Introduction
Key Takeaways
AI in cybersecurity, especially large language models (LLMs), is reshaping the cybersecurity landscape faster than any prior technology shift. Organizations are rapidly adopting AI-driven tools to strengthen AI threat detection, automate analysis, and reduce response times. At the same time, leaders are recognizing that real progress requires more than technology alone: it demands strong AI security governance to ensure responsible, transparent, and compliant use. Together, these shifts are forcing security teams to rethink how Security Operations (SecOps) is structured, measured, and executed.
During a recent Apptega webinar, Chief Product Officer, Rahul Bakshi, was joined by industry leaders David Sampson (Thrive), Ankur Sheth (Ankura), and Joshua Neil (Alpha Level) to discuss how AI is transforming security operations and what organizations should focus on as adoption accelerates. Their collective insights reveal a cybersecurity world on the brink of major change, one that blends automation, human expertise, and emerging governance models.
AI Adoption in Cybersecurity Is Accelerating, But So Are the Risks
Unlike past waves of AI research that stayed confined to data science teams, today’s LLMs are accessible, intuitive, and rapidly entering mainstream workflows. Bakshi noted that this democratization has allowed AI to “help teams do more with less,” pushing adoption into every corner of the enterprise, from operations to marketing to security.
But accessibility comes with responsibility. As organizations experiment with generative AI and automation, the potential for misuse, ethical issues, and inadvertent exposure of sensitive data grows. Bakshi stressed the need for clear guardrails and governance frameworks, comparing today’s moment to the early days of cloud adoption: exciting, full of promise, and still lacking mature standards. Frameworks for Artificial Intelligence Management Systems will structure this next phase, but they’re still in the early stages.

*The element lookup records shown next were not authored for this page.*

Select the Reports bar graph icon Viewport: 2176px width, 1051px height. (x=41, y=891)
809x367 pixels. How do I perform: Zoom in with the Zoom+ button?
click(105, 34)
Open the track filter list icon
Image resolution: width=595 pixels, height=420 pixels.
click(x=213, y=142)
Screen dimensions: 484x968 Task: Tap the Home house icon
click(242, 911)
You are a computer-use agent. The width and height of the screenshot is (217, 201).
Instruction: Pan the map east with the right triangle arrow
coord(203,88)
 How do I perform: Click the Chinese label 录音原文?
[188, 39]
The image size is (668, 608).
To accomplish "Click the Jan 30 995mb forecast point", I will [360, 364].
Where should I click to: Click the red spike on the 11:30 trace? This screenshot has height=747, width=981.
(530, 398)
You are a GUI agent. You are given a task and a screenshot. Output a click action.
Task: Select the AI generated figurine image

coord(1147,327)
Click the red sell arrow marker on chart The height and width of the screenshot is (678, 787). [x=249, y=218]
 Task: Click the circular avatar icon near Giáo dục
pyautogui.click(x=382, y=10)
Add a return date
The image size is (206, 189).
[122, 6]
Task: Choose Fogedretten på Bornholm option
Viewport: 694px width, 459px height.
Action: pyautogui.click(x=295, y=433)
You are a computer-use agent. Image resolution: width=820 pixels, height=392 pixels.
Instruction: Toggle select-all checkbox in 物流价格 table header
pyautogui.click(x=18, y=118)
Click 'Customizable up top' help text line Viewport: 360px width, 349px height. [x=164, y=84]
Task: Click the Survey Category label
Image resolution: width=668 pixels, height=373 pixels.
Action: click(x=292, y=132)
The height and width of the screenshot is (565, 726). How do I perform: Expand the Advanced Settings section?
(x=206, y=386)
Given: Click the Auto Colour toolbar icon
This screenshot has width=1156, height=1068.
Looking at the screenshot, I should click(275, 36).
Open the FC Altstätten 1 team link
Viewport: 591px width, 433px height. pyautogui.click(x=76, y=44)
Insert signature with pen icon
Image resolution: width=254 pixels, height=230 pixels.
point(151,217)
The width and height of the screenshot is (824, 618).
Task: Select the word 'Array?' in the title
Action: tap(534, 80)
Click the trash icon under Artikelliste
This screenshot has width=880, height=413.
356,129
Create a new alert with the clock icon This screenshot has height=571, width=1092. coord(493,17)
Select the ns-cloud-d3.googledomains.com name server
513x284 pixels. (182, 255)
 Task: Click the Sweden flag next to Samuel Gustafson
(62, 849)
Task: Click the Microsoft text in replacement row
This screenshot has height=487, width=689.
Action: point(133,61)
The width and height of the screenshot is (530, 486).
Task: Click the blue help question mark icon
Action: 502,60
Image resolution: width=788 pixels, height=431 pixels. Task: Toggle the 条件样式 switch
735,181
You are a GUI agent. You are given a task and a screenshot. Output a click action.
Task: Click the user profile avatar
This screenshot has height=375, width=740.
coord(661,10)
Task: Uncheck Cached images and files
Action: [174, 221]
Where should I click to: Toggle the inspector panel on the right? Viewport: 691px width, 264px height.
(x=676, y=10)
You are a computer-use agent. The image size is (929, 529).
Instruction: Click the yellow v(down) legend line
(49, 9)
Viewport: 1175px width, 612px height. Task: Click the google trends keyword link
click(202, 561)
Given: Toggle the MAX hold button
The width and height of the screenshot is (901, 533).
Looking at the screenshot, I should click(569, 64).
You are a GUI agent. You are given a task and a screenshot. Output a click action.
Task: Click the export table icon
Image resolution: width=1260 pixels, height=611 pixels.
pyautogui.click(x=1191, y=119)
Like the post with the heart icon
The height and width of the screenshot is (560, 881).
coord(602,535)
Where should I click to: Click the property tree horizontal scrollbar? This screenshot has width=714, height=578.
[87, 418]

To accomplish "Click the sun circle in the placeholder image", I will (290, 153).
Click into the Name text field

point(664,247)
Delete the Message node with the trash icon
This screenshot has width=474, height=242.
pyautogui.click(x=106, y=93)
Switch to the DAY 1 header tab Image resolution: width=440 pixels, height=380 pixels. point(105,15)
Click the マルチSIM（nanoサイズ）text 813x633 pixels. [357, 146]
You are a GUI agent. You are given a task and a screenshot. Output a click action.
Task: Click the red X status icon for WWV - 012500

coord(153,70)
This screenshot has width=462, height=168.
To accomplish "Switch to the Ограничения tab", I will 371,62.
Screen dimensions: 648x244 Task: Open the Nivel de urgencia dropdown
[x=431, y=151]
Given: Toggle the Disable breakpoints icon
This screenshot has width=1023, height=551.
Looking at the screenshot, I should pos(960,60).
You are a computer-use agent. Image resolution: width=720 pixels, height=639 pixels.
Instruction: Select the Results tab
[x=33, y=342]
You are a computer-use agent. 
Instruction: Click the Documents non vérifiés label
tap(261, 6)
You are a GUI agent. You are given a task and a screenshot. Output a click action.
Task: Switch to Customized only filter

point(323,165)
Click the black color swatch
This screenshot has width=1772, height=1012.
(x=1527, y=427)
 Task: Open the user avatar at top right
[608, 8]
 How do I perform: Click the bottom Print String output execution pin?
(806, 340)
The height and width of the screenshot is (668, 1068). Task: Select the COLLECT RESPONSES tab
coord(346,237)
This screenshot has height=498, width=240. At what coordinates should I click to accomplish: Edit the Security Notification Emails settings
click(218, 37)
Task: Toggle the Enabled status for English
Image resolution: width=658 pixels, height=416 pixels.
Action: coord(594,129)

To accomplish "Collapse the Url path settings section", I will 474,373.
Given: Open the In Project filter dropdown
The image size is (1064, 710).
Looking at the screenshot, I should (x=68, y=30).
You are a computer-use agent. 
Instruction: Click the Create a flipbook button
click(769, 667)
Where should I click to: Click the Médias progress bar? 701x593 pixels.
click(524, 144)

AI Threat Detection: The New Frontier
AI’s role in threat detection has evolved dramatically over the past two decades. Neil traced the journey from early, script-driven detection methods to SIEMs, advanced endpoint security, and the machine learning models that now enable incredibly high-accuracy malware detection.
But as detection tools have improved, adversaries have adapted as modern attacks rely less on signatures and more on behavior. AI is now being applied not just to identify known threats but to uncover subtle anomalies that indicate suspicious behavior long before damage is done.
Neil warned, however, that while AI supercharges defenders, it also lowers the barrier for attackers. Generative tools can automate exploitation pipelines and enable novice-level threat actors. The challenge for organizations is staying one step ahead.
AI Governance Frameworks: The Foundation of Responsible Security
A key takeaway from the panel: AI success starts with governance, not technology.
Sheth emphasized that many organizations rush to deploy AI tools without a clear understanding of the problem they’re trying to solve. Before introducing automation or LLMs into security processes, leadership must define:
- What outcomes they expect
- Which data is safe to use
- Where AI should be allowed or restricted
- How performance and risk will be measured
Data classification plays a critical role. Without knowing which datasets contain sensitive information, organizations risk unintentionally feeding proprietary or confidential data into public-facing AI systems. Tagging, monitoring, and ongoing oversight must be in place long before AI workflows scale.
Human Intelligence Still Matters, A Lot
Despite rapid advancement, the vision of a fully autonomous SOC is still far away. AI excels at pattern recognition, correlation, and scaling routine analysis, but humans remain essential for:
- Interpreting complex attack patterns
- Making risk-based decisions
- Understanding business context
- Responding to zero-day or novel threats
Bakshi emphasized that “AI isn’t magic. We still need the interplay of human intelligence and technology to defend against sophisticated threats.”
Preparing for What’s Next
As AI adoption accelerates, organizations must invest in governance, user education, and continuous learning. Sampson highlighted employee training as a critical first line of defense, especially as generative AI tools become integrated into everyday workflows.
The need for cross-functional alignment is greater than ever. Security leaders, IT teams, and business stakeholders must work together to establish safe boundaries, identify automation opportunities, and ensure AI supports, not replaces, sound security practices.
AI is reshaping cybersecurity, faster, broader, and more deeply than any technology before it. Organizations that approach this shift with clear objectives and strong governance will be best positioned to harness AI’s potential safely and effectively.
Whether improving detection, reducing SOC fatigue, or standardizing risk management, AI offers enormous opportunity. But sustainable progress will depend on striking the right balance between innovation and oversight.